LBM: And am I right in thinking that there has never been a textbook of this detail and of this nature about cannabis testing before?
SO: Well, I’ve always liked an adventure. But the goal was not to be first. The driving goal was to provide an educational resource for the cannabis community that brings legitimacy and credibility. Also, I wanted to read something. And it was kind of frustrating that there was not a resource available. So I just tried to fill the need.
LBM: You must have quite a unique perspective now on how things have changed when it comes to cannabis testing. What do you think is needed going forward?
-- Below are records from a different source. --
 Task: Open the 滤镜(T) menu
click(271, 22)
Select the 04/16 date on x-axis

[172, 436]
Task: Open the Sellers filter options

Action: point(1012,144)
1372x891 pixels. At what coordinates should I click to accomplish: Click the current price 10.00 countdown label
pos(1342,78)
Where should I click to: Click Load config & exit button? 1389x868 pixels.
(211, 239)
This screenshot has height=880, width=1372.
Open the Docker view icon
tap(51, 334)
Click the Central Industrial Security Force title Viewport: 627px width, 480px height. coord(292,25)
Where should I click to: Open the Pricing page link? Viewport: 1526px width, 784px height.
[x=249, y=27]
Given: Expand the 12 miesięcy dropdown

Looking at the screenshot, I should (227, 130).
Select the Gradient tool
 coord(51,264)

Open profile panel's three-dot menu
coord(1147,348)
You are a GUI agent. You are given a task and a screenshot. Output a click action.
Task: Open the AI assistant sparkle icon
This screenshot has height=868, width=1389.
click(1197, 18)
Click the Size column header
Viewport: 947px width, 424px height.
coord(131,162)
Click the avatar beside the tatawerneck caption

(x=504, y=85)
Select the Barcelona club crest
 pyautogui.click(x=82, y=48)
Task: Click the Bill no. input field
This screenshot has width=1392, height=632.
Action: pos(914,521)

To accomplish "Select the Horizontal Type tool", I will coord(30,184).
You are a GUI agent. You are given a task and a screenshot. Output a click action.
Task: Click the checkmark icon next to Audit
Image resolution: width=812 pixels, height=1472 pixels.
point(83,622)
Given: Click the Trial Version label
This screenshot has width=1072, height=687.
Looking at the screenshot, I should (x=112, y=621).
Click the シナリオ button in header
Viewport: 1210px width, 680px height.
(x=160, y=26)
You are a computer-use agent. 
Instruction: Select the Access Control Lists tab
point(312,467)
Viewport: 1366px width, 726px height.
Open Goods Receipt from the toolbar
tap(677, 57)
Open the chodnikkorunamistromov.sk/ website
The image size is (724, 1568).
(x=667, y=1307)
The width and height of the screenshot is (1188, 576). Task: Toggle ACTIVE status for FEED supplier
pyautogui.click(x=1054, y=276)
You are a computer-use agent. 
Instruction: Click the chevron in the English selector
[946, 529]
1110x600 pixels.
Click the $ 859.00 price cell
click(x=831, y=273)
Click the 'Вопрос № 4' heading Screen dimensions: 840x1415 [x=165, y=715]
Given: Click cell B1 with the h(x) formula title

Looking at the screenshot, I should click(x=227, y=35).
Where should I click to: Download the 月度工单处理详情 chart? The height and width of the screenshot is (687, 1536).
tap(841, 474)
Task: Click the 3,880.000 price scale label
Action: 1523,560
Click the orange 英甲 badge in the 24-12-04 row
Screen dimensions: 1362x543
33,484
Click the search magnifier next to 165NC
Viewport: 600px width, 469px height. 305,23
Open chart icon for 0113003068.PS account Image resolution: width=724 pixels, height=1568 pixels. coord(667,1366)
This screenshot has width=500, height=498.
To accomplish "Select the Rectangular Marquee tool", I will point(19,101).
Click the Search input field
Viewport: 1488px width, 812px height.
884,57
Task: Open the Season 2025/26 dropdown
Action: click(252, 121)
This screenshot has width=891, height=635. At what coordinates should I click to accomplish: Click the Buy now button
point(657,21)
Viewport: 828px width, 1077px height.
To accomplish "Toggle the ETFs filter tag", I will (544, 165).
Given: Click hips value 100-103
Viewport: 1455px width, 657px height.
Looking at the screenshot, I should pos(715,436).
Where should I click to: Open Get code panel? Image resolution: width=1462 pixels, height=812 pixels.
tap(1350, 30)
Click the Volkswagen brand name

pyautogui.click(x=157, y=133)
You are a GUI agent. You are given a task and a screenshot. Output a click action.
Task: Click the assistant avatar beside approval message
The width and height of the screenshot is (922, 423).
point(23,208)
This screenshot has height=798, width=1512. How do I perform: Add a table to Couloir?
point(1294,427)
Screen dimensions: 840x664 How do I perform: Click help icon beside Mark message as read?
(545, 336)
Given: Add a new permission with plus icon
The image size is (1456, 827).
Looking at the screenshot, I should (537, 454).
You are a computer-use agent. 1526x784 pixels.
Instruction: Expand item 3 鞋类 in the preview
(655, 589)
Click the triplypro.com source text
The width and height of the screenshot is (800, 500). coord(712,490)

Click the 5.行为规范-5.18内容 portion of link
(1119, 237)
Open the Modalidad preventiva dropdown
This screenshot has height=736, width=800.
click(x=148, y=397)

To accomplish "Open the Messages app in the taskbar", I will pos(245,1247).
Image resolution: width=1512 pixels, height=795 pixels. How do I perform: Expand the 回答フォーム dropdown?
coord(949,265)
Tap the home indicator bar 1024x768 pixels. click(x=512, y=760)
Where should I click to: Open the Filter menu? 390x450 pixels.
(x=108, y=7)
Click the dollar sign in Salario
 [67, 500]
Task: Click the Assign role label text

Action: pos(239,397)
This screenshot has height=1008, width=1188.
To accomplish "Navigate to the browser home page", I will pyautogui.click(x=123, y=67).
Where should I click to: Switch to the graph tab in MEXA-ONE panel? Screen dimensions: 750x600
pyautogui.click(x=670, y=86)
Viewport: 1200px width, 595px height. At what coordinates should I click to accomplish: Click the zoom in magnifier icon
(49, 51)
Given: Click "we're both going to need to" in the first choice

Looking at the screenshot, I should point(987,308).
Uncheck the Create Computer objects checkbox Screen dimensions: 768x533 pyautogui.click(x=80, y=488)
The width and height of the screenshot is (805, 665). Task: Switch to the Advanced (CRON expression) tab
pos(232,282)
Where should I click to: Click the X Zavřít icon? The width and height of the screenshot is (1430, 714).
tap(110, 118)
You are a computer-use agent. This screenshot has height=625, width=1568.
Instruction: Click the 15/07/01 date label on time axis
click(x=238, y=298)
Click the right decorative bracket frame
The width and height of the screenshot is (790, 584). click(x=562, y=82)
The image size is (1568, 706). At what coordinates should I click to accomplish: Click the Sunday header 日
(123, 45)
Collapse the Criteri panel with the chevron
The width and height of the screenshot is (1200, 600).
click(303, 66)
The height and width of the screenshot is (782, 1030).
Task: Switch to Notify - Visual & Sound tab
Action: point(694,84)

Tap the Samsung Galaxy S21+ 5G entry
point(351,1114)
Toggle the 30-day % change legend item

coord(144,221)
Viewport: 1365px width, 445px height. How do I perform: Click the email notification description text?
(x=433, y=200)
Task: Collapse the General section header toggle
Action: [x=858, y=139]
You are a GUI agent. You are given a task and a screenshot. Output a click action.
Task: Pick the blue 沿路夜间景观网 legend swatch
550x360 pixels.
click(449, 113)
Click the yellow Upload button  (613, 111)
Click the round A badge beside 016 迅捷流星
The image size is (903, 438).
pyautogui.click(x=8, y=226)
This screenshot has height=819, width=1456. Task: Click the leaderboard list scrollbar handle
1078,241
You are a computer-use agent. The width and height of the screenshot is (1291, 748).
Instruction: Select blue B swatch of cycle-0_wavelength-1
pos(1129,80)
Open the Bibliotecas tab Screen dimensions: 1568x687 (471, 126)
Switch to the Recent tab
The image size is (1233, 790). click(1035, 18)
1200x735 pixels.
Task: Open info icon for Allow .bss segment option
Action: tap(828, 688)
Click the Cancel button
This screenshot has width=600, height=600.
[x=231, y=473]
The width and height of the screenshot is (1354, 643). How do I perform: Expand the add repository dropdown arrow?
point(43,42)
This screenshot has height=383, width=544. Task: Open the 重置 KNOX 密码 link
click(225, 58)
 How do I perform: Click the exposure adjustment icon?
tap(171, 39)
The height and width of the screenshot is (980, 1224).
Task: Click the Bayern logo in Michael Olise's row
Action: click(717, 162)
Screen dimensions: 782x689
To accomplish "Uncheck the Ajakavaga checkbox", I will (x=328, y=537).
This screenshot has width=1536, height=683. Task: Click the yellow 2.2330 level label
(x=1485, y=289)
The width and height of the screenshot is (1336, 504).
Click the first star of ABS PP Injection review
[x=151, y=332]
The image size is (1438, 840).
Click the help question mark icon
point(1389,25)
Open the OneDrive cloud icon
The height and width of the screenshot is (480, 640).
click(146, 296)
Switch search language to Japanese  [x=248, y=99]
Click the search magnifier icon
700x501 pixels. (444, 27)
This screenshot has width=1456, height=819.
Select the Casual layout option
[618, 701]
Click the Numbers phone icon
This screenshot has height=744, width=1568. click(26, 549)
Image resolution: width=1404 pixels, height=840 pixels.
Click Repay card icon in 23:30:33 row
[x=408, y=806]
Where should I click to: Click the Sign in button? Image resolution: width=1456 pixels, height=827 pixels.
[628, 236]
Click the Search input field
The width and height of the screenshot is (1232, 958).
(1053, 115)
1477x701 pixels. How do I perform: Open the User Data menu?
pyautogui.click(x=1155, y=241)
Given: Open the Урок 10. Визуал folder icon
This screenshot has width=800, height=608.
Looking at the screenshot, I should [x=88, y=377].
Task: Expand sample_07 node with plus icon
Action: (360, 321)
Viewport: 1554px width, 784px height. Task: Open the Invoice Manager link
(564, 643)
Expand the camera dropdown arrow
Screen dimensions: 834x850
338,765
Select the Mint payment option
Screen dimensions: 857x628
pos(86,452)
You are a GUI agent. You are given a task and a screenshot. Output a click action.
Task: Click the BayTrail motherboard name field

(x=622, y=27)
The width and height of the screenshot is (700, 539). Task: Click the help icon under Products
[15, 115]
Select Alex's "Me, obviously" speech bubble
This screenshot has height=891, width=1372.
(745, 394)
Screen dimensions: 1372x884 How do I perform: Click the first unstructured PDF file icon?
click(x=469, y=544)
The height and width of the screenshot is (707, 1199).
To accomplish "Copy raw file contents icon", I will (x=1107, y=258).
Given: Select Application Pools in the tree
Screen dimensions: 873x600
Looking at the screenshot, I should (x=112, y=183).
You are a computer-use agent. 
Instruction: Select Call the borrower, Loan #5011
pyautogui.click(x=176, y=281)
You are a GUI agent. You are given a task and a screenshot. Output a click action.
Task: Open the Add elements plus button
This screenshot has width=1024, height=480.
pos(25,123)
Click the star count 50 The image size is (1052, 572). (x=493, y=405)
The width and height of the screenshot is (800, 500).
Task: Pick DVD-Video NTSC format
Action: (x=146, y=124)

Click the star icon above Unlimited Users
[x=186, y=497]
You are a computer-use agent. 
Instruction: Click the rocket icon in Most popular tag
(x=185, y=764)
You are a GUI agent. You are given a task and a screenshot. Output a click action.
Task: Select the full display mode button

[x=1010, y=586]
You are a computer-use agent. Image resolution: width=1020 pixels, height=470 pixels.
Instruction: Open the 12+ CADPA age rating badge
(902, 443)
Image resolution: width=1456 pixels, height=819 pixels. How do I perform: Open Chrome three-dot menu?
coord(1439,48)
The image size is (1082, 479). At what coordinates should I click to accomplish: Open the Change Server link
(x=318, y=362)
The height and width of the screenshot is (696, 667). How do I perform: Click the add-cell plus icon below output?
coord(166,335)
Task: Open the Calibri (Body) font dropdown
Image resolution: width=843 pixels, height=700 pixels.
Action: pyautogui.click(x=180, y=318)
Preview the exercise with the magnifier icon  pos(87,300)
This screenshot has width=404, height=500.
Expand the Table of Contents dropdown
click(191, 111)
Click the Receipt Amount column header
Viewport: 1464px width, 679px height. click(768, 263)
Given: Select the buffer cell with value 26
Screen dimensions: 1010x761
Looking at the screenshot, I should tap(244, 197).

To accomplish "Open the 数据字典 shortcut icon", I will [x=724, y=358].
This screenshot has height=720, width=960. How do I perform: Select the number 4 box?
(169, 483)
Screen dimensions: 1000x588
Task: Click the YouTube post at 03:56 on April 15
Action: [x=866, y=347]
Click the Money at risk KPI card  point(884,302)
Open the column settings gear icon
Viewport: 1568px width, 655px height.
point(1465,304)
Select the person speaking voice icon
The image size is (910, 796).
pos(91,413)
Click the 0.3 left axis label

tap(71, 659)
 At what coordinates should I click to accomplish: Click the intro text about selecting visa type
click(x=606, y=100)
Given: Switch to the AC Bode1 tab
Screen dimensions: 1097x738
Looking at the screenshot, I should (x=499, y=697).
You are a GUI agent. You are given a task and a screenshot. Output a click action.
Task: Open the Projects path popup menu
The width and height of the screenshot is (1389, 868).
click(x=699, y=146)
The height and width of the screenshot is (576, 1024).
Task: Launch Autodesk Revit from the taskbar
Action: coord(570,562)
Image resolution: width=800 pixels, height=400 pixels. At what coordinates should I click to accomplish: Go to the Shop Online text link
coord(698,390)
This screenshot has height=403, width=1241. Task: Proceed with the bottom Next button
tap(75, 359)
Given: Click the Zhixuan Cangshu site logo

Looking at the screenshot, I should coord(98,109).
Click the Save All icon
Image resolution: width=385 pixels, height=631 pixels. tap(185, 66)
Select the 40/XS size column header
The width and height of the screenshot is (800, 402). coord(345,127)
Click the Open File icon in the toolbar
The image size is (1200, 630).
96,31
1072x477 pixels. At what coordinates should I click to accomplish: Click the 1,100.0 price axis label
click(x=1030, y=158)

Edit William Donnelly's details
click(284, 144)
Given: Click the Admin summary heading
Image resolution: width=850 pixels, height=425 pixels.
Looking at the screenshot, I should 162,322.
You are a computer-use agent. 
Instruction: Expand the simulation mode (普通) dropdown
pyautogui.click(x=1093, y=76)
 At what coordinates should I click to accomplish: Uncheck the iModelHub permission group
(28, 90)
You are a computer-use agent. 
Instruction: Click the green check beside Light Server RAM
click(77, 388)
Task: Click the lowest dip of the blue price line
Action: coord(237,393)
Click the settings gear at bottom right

SO: If there were one thing that I would request, it’s for some recognition by the federal government. I would like government oversight. And the reason for that is that what we’re seeing right now is a state-by-state experiment. And it’s very difficult to navigate all of the regulations that each of the states has put together. So one of the most important things that I would like to see in the future is standardized regulations – standardized methods, standardized action limits, etc., so that everybody is playing on a level field. And I think that would make it fairer for laboratories.
“Cannabis Laboratory Fundamentals” is available from Springer. Shaun Opie was speaking to Leo Bear-McGuinness. Questions and responses have been edited for clarity.